[TEXT BLOCK]
══════════
Listed Building – Grade II*
- Official name: King William and Naval Volunteer Public Houses
- Designated: 8 January 1959
- Reference no.: 1292605

= King William Ale House =

Pub in Bristol, England

The King William Ale House is a historic public house situated on King Street in Bristol, England. It dates from 1670 and was originally part of a row of three houses. The three have been designated by English Heritage as a Grade II* listed building since 8 January 1959. It includes a mixture of 17th-century and 18th-century features, is terracotta coloured, but currently serves as a public house owned and operated by Samuel Smith Old Brewery.

==History==
The King William Ale House stands as part of a group of three houses, which were built in approximately 1670; originally built as a refuge for poor women, the buildings were later converted into public houses. The three buildings were designated as a Grade II* listed building on 8 January 1959, and currently include two public houses, the King William Ale House as well as The Famous Royal Navy Volunteer, with a restaurant between them.
══════════
[DATASET RECORDS]
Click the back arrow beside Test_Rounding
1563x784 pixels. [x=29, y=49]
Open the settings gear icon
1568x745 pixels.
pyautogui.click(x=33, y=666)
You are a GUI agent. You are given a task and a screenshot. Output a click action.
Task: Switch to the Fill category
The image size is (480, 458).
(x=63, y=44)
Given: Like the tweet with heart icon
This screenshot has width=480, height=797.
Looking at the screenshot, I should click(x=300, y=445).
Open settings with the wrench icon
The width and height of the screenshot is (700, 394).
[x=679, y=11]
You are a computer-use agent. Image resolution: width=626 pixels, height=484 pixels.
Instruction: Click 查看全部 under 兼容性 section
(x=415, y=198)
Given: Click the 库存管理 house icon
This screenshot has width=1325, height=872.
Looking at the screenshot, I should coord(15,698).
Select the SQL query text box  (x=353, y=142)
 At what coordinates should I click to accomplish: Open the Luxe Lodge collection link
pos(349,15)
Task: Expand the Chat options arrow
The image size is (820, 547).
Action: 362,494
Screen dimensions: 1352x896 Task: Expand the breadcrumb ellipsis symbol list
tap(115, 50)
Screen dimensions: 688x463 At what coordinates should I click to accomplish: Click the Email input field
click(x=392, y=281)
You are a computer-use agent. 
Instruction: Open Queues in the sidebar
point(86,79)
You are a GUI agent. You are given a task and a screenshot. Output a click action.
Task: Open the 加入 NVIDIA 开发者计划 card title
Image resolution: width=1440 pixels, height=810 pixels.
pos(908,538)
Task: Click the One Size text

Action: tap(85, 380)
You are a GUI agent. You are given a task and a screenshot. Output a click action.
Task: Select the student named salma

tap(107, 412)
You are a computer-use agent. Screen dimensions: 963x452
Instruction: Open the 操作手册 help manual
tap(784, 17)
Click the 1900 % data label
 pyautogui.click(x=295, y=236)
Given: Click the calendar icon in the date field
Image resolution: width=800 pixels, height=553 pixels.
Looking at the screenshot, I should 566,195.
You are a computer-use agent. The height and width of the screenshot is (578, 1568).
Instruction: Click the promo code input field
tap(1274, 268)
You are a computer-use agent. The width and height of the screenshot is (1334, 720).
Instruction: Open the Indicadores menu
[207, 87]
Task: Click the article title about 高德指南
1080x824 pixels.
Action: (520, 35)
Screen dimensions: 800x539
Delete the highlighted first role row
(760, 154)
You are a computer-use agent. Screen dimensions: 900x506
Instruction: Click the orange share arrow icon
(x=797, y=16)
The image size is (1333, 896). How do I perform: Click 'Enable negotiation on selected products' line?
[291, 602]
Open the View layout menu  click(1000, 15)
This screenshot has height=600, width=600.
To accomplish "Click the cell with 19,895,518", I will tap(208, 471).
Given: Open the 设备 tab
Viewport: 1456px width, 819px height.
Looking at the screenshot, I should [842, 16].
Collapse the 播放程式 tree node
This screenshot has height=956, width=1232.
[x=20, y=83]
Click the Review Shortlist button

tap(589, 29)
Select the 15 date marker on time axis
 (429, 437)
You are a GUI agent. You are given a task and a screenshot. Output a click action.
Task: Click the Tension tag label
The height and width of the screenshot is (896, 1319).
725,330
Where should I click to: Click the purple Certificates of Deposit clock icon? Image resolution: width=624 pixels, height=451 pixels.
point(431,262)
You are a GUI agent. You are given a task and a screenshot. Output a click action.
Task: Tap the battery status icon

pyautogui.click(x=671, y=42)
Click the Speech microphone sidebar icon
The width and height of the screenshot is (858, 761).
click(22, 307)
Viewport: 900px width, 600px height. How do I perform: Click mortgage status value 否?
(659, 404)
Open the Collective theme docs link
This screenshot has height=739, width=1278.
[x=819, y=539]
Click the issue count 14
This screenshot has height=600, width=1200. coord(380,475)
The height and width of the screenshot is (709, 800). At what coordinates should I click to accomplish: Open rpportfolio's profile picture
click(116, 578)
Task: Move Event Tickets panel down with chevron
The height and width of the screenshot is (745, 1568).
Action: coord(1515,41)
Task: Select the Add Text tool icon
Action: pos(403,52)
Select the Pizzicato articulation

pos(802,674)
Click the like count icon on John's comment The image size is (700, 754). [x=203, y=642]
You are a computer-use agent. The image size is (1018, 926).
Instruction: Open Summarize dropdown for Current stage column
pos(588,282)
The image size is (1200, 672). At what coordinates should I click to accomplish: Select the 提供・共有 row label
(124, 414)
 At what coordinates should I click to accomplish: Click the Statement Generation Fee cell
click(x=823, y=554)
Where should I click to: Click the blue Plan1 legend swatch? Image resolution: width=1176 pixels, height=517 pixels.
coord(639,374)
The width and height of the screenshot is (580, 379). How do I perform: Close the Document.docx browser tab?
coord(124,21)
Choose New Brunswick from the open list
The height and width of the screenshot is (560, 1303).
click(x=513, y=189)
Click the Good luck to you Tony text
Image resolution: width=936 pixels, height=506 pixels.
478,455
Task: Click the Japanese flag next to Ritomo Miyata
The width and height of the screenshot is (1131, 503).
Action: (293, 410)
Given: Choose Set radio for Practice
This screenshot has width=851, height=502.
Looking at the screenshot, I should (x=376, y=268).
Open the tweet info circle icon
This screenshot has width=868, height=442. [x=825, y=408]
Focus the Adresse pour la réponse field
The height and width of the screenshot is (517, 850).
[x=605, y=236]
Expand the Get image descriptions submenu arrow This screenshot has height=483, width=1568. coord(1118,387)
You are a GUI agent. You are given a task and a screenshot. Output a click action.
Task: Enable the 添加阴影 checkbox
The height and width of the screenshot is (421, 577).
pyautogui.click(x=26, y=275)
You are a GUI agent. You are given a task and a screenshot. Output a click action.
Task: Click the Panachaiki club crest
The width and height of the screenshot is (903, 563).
══════════
[TASKS TO PERFORM]
[1] According to the King William Ale House text, who owns and operates the pub today?
[2] Duplicate the King William Ale House text word for word from "The King William Ale House is" to "restaurant between them.".

[EXERCISE RESULTS]
[1] Samuel Smith Old Brewery

[2]
The King William Ale House is a historic public house situated on King Street in Bristol, England. It dates from 1670 and was originally part of a row of three houses. The three have been designated by English Heritage as a Grade II* listed building since 8 January 1959. It includes a mixture of 17th-century and 18th-century features, is terracotta coloured, but currently serves as a public house owned and operated by Samuel Smith Old Brewery.

==History==
The King William Ale House stands as part of a group of three houses, which were built in approximately 1670; originally built as a refuge for poor women, the buildings were later converted into public houses. The three buildings were designated as a Grade II* listed building on 8 January 1959, and currently include two public houses, the King William Ale House as well as The Famous Royal Navy Volunteer, with a restaurant between them.